## [EXERCISE]
Each line from the line that includes "You are a GUI" through the end of the material below must be transcribed exactly, with no other lines.

## [DATA]
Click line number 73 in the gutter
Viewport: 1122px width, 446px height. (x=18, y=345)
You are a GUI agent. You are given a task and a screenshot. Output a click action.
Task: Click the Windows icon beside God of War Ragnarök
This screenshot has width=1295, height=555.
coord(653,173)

## [RESPONSE TO THIS TASK]
You are a GUI agent. You are given a task and a screenshot. Output a click action.
Task: Click the Windows icon beside God of War Ragnarök
This screenshot has width=1295, height=555.
coord(653,173)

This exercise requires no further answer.